Thursday, December 26, 2013

Deer Reactions to Flash

For some time there has been a discussion among those who run camera traps about how wildlife, especially white-tailed deer, react to the flash of trail cameras. In low light conditions – especially at night – a flash is necessary to obtain a photo. Some cameras use a “white flash” with which we are all familiar; others use an infra-red flash created by light emitting diodes that glow red for about a second; others use what is called a “black flash” that is actually infra-red but which cannot be seen by the human eye.
Some folks think that the glow of an infra-red flash is less startling to wildlife than a conventional white flash that seems to light up everything nearby. Others are of the opinion that a white flash resembles lightning with which most wildlife is familiar – and that wildlife doesn’t react to the very brief (typically 1/1000 second) white flash. 
While a case can be made for each side of this discussion, any of us who use both white flash and infra-red flash camera traps should be able to provide some empirical evidence of how wildlife reacts to a flash.
Herewith some examples. These two series of photos were both completed in less than one minute from the deer’s first appearance to when it disappeared from the camera’s view. A Sony P32 in a homebrewed camera trap using a white flash took the first five; the second four were taken by a Moultrie M80 camera that uses a visible infra-red flash. Although these were two different deer, neither of which may have reacted in the same way as other deer would – or as how these deer would each react on a different day or under different conditions – the difference in their responses is striking.

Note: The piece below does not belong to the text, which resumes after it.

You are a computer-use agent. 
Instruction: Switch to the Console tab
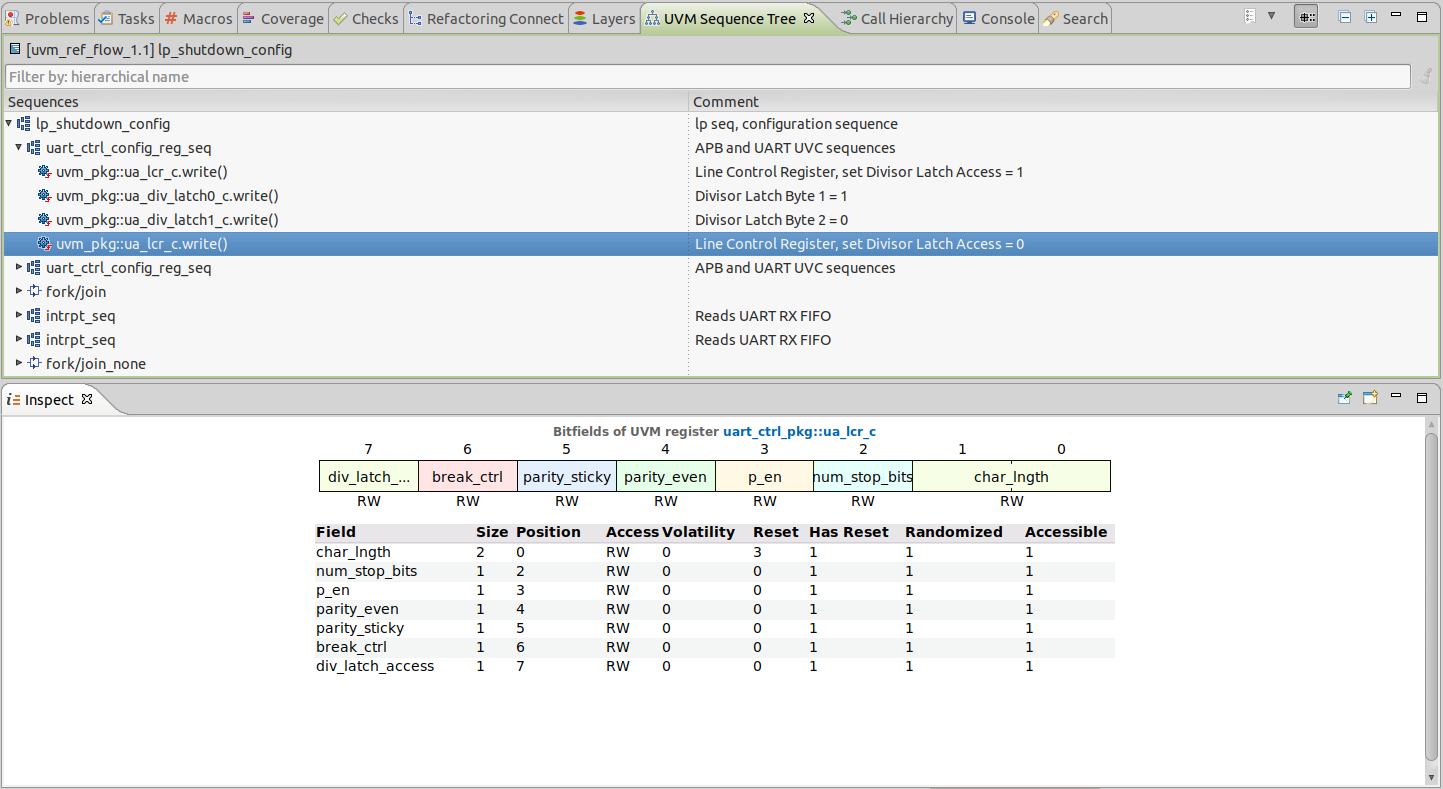tap(998, 19)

It’s rather obvious that the white flash resulted in a reaction that could best be called curiosity. On the other hand, the infra-red flash clearly startled the deer to the point where it fled. Over the time I’ve used camera traps to capture photos of wildlife, the cameras have gotten numerous series like this. Interestingly, while black bear, deer and raccoons often display curiosity and investigate the cameras; bobcats, coyotes, both species of fox, fishers, opossums, porcupines and rabbits seem to ignore the flash; white-tailed deer are the only species that appear to have been startled and then only by a visible infra-red flash.
So, for me the argument is settled and I now only use infra-red flash camera traps in areas where a white flash might reveal a camera’s location to other people.